United Nations Security Council Demands Cease-Fire In Conflict Areas


After nearly three months of differences and negotiations, the UN Security Council on Wednesday unanimously adopted the first COVID-19-related resolution, demanding a general and immediate cessation of hostilities around the world.

The France and Tunisia drafted resolution “demands a general and immediate cessation of hostilities in all situations on its agenda and supports the efforts undertaken by the Secretary-General and his Special Representatives and Special Envoys in that respect.”

It calls upon all parties to armed conflicts to engage immediately in a durable humanitarian pause for at least 90 consecutive days, in order to enable the “safe, unhindered and sustained delivery of humanitarian assistance, provisions of related services by impartial humanitarian actors,” in accordance with the humanitarian principles of humanity, neutrality, impartiality and independence, and medical evacuations.

The Council has been strongly criticised for its inaction and lack of leadership in dealing with the COVID-19 pandemic and its failure to adopt even a single resolution on the global health and humanitarian crisis caused by the outbreak that has wreaked havoc across the world since early 2020.

The resolution came after months of negotiations as divisions among Council’s two permanent veto-wielding members – the US and China – hindered attempts to adopt a resolution.

A key sticking point between the US and China over the resolution was reference related to the World Health Organisation. Washington has strongly criticised the WHO for its handling of the pandemic, with President Donald Trump halting funding to the health body.

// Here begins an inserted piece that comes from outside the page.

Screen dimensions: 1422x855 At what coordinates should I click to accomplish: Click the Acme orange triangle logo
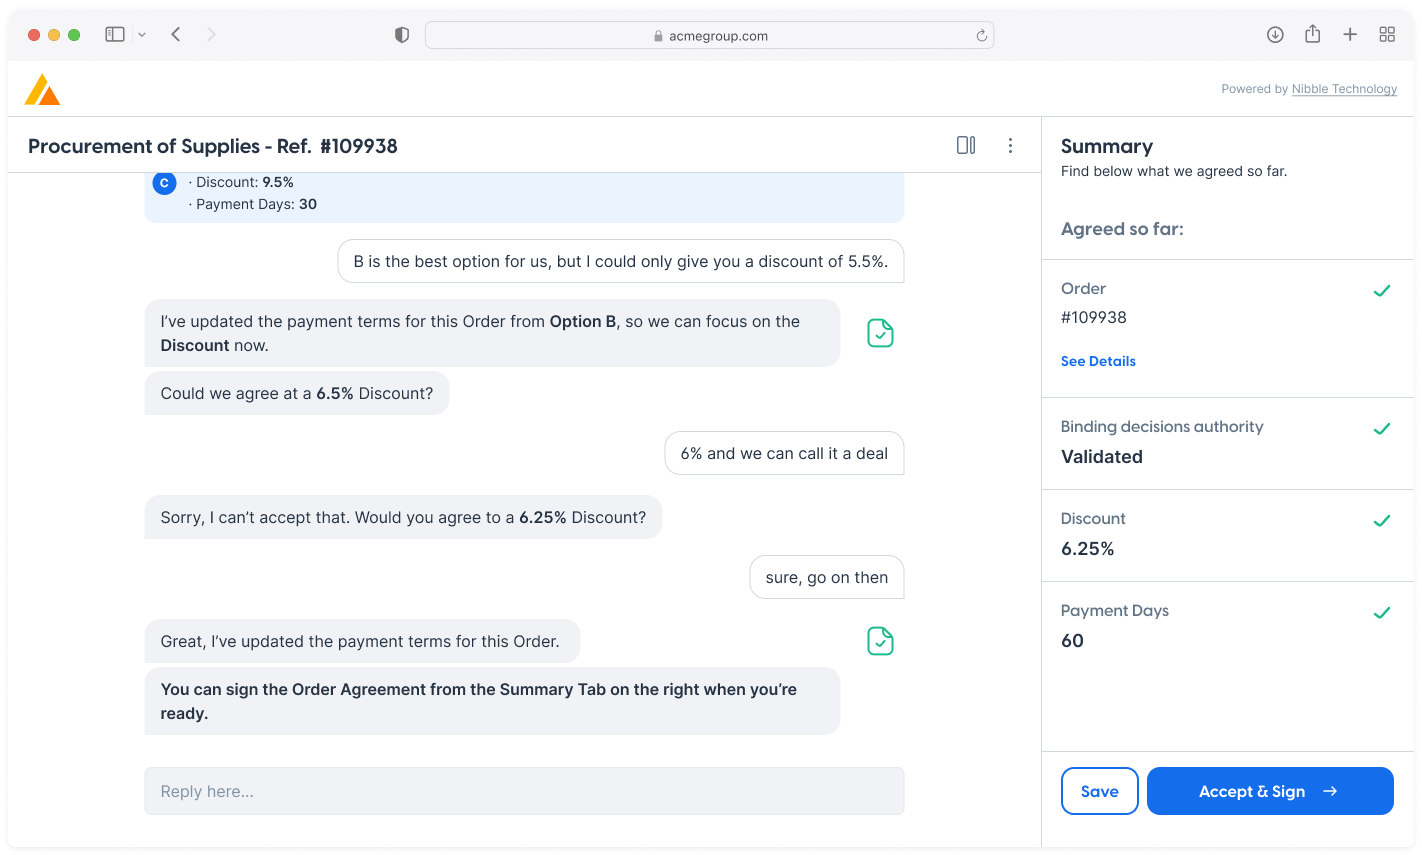click(x=42, y=90)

The resolution affirms that this “general and immediate” cessation of hostilities and humanitarian pause “do not apply to military operations against the Islamic State in Iraq and the Levant (ISIL, also known as Da’esh), Al Qaeda and Al Nusra Front (ANF), and all other individuals, groups, undertakings and entities associated with Al Qaeda or ISIL, and other terrorist groups, which have been designated by the Security Council.”